▸ **EXCERPTED DATA**
────
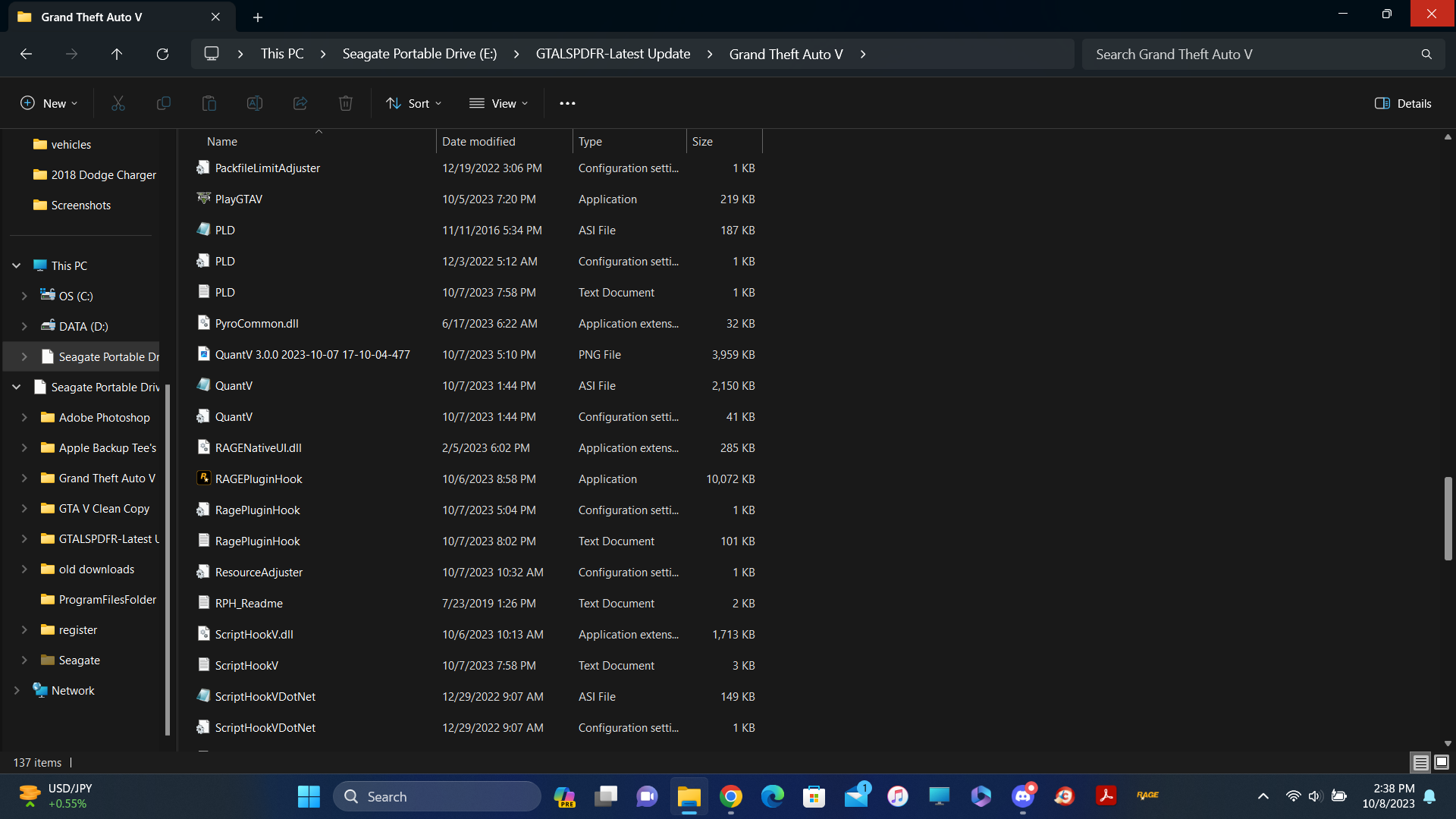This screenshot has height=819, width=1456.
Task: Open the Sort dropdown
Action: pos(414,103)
────
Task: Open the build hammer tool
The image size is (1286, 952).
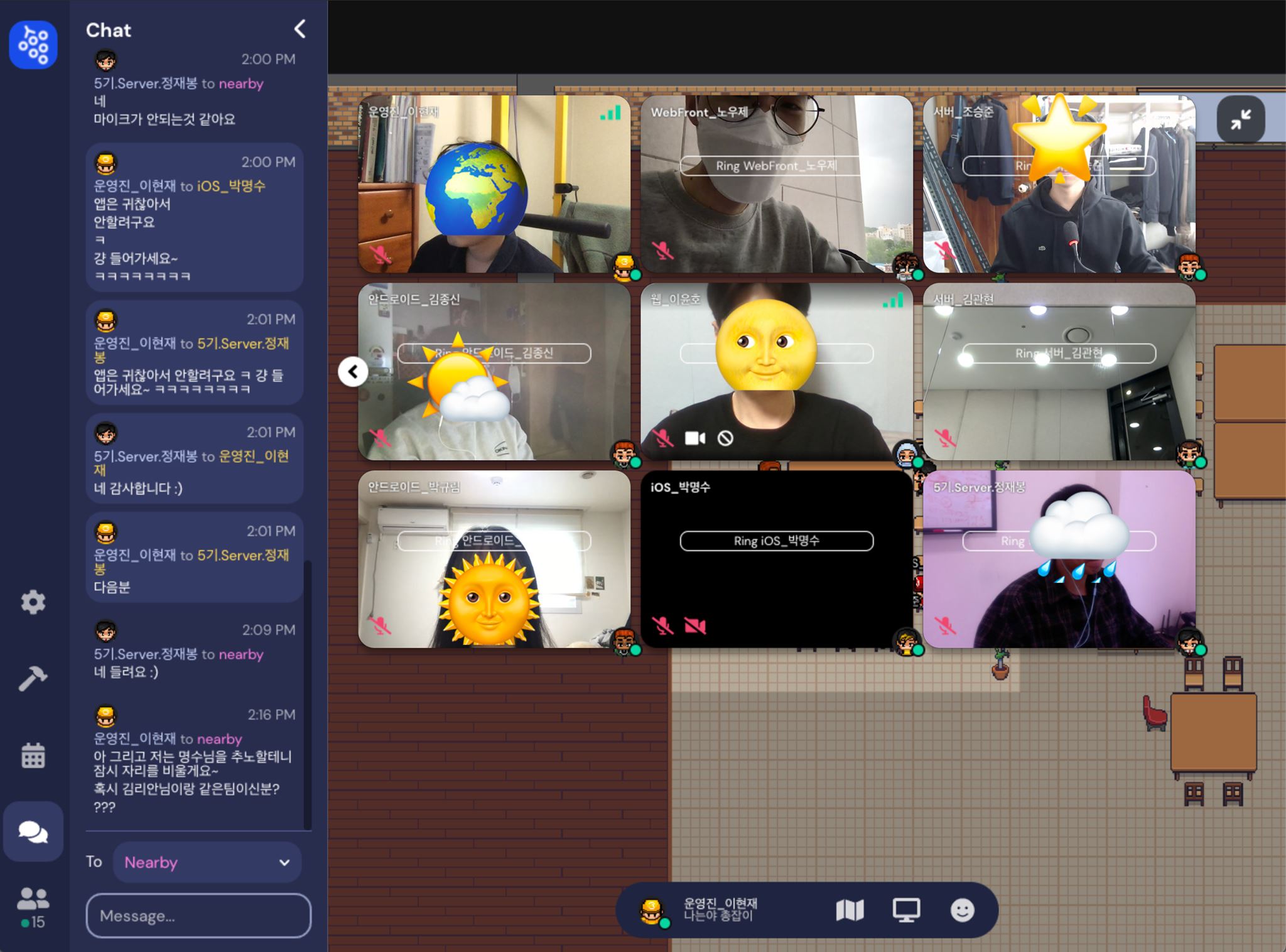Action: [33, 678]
────
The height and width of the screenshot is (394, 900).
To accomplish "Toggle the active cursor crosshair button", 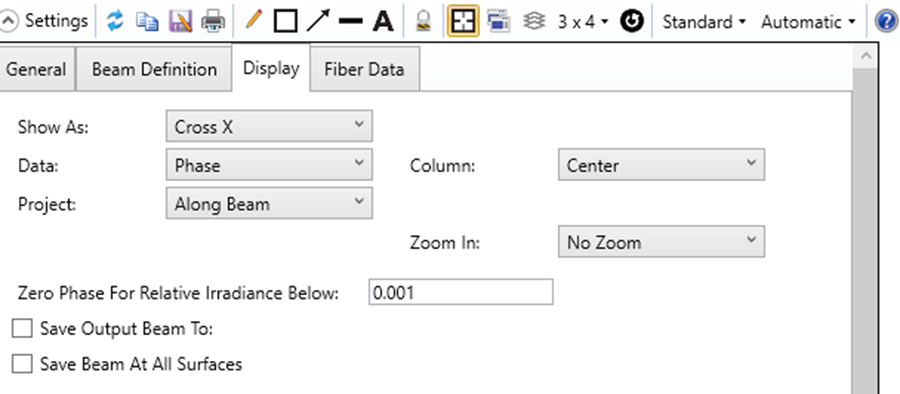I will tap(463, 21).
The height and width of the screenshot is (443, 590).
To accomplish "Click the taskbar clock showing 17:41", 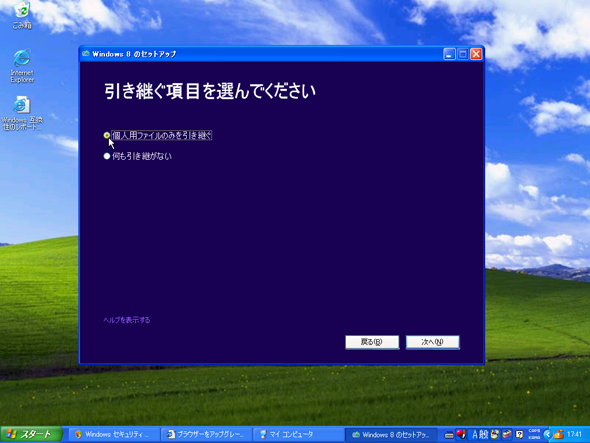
────
Rewrite the lines from the one containing "Task: Open the build hammer tool" up to and including the one containing "Action: [33, 678]" as a two-column CSV with the columns task and action. Give one row for each task, put the task text and its answer each in one quoted field with line breaks turned into spaces, and leave the pictures out.

▸ **EXERCISE OUTPUT**
task,action
"Task: Open the build hammer tool The image size is (1286, 952).","Action: [33, 678]"